Additionally, you can write (POST, PUT, COPY, APPEND) objects of unknown length to a cluster using standard HTTP chunked transfer encoding. Objects sent to the cluster using chunked transfer encoding are erasure-coded when stored on disk, using the encoding type specified by either cluster configuration or request query arguments. This feature allows you to store large objects and streaming media in the cluster.
Storing Large Objects
You can store an object as large as 4TB in the cluster. Erasure coding is seamless and transparent to the application, automatically partitioning the object into segments, encoding them, and distributing the segments throughout the cluster. When you configure the cluster, you set the threshold for when objects become erasure coded; in addition, applications can control which objects get erasure-coded on an individual object basis. See Erasure Coding EC.
Attempting to store an object larger than 4TB will result in a 400 Bad Request response immediately after the write is submitted.
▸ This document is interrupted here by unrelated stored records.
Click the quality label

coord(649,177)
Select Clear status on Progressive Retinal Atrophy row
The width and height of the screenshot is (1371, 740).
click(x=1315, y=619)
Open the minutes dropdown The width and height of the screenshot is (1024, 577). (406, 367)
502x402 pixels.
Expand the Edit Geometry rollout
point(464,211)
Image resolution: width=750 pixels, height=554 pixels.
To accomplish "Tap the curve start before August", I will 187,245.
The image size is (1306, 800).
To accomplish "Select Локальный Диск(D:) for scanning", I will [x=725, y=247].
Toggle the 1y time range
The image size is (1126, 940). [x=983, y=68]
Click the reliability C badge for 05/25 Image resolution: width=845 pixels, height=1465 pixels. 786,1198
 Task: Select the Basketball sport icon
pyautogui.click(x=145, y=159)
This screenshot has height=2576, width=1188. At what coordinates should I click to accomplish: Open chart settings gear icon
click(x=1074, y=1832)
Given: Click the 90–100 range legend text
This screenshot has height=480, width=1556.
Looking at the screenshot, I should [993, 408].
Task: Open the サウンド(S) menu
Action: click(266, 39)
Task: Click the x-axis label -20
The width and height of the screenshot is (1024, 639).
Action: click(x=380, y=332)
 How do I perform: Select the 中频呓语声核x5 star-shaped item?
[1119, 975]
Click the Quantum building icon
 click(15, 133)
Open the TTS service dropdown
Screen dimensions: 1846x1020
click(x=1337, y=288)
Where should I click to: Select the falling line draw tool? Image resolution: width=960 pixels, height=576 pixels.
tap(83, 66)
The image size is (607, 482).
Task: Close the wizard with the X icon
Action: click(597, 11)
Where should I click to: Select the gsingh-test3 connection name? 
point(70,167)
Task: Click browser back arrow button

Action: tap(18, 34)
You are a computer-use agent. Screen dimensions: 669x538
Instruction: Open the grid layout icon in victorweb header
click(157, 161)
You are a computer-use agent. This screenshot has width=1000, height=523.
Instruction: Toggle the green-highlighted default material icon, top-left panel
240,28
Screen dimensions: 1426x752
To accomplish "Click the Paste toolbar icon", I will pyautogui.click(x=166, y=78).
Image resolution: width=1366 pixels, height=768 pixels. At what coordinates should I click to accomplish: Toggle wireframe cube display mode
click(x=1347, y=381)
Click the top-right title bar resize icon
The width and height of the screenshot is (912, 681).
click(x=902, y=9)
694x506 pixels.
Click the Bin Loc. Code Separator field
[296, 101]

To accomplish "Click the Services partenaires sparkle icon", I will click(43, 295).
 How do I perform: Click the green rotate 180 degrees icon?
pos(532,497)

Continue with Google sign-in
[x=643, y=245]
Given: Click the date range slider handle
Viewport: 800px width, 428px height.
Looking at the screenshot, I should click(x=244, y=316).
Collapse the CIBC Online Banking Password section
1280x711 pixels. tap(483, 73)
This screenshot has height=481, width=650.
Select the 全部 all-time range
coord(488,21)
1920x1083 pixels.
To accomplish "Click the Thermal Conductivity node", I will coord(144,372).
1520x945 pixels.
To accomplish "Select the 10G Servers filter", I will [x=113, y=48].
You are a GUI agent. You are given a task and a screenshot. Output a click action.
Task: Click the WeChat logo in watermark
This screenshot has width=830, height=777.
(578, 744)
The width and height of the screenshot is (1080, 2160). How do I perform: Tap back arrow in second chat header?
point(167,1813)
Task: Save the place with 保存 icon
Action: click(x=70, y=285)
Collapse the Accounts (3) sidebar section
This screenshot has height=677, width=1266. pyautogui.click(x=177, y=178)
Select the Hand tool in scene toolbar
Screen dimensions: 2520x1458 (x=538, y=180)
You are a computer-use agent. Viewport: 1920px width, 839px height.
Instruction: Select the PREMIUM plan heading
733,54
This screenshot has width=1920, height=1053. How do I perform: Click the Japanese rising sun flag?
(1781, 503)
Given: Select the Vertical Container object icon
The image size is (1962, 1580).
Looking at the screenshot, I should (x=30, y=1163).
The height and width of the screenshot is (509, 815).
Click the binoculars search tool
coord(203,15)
Increasing allowed object size
Storing Streaming Media
Streaming media is supported using industry-standard chunked transfer encoding. Your application can now stream digital media or other types of data to the cluster without knowing the object size in advance. The size of the object is limited only by the available space in the cluster (up to 4TB). Attempting to store a chunked encoded object larger than 4TB will result in a 400 Bad Request response (see note above).
Any object written with HTTP chunked transfer encoding must be erasure-coded and cannot be replicated. If you write an object and specify both erasure coding and replication in the header (for example, combining an encoding=5:2 query argument with a lifepoint header with a reps= parameter), the write operation will result in a 400 Bad Request response.